“Pontificating on Race Implications in Hoop Dreams.”

Only in America could something so cliched, a story of black struggle in urban inner cities, also materialize with such cinematic vibrancy, and inspire us and remind us once more that the only things really worth doing in life are the impossible.

Hoop Dreams’ director, Steve James, is white (and from Virginia, to boot), but one of the most gripping and culturally sovereign monologues within the film comes autonomically from Spike Lee, who delivers a starkly disillusioned piece of ranting advice to the participants at a Princeton summer basketball camp. While holding a basketball, a gesture to seemingly depict an authority fictitious but intimidating nonetheless, Lee unleashes a veritable torrent of accusations against the white administrators of colleges, claiming sundry atrocities from financial greed to humanistic apathy, and everything in between. The scene has the brash, almost doomsday tint of prisons, calling to mind the Scared Straight episodes which would follow in the late ’90’s. To be sure, “sense of urgency” is an understatement here. Lee barks at the young black gentlemen in a state of anger and wrath, manifest from the inherent predicament of his people. And acting was never his forte, nor is it here — it’s an earnest razing of the walls of cultural custom.
It would be easy to call this the most important scene in the movie, because it’s the visual and aural materialization of romanticism’s end, and the “real world”’s deadly propagation. The harsh reality like a slab of beef is forcefed into these young men’s mouths, that they’re embarking upon a possible situation in which their perceived value as people is only proportional to how they monetarily benefit fat white men in suits.

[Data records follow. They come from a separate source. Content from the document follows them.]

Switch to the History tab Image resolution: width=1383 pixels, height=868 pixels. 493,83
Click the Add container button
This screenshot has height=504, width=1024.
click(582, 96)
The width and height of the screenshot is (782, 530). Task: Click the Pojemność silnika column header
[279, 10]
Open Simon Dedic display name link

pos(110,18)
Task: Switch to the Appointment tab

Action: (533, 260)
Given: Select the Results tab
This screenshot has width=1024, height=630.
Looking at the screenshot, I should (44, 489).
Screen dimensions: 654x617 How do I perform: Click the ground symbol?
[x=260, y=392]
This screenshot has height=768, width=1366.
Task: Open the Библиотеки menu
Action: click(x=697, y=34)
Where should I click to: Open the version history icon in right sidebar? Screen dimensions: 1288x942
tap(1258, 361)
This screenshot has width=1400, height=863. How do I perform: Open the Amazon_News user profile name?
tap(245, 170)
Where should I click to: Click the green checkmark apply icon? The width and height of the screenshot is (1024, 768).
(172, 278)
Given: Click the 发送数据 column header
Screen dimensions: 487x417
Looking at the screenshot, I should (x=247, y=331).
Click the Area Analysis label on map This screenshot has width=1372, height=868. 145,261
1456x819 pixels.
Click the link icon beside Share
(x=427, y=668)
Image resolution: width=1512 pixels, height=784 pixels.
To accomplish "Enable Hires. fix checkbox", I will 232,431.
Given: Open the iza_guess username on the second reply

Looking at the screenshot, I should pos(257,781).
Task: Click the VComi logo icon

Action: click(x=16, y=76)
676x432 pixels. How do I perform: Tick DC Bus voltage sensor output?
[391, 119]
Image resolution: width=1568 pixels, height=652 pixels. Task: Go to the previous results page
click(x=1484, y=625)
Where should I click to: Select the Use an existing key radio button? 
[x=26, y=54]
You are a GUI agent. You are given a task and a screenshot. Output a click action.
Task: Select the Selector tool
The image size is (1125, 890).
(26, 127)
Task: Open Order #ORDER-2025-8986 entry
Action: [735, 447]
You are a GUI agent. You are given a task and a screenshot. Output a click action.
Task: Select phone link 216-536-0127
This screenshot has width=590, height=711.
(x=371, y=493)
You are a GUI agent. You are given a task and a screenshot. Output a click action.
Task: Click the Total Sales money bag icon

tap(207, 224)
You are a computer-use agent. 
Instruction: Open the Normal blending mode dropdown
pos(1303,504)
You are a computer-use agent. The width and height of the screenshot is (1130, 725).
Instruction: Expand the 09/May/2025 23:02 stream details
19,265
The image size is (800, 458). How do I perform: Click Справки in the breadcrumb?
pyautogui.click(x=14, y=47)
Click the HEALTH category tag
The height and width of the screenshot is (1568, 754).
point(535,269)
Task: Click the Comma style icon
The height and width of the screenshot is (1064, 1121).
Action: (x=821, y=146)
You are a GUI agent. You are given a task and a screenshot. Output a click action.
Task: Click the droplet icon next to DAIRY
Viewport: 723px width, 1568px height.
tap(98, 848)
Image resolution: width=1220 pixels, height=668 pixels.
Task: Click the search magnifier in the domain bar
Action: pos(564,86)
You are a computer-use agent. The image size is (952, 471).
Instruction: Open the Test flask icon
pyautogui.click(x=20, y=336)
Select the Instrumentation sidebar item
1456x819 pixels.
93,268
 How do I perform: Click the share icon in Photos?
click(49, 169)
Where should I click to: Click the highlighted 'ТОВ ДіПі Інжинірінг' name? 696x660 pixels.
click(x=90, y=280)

And of course this scene is fairly digestible for white people too, as we all to an extent undergo this capitalistic paradigm. Juxtapose this then with James’ insertion of a snippet from Ice Cube’s “Message to the Oreo Cookie,” an anti-racist manifesto of bone-deep disillusion, rage and pain. For the casual viewer of Hoop Dreams, who may be gleaning entertainment value from the story as well as slang ideas from the young black people’s conversation, this Cube sound byte might seem unnecessary, but then that Lee scene illustrates how it obviously isn’t — this is the side of black you don’t see even from VIEWING THE LIVES OF BLACK PEOPLE FIRSTHAND, which as a documentary, Hoop Dreams does encapsulate. Another reason why “Oreo Cookie” is so relevant to the film’s development is that per the documentary’s discourse, it is seen how black people are indeed set up as “product” — of which the value, as I stated before, is proportional only to their ability to be marketable and profitable (the snippet is even 30 seconds long, just like a commercial). And it’s not even really an understatement to say that it’s “all or nothing.” So even apart from the actual sociological motif of black success — a sudden deluge of money where before there were none — Hoop Dreams fills in the blanks underneath this glossy, traceable phenomenon, reminding us that these are people, not celebrities on an assured track, nor cartoon characters playing the role in some glamorized story. James seems to be setting up black reality as a tautological atrocity, in which financial success only gives the mirage of happiness.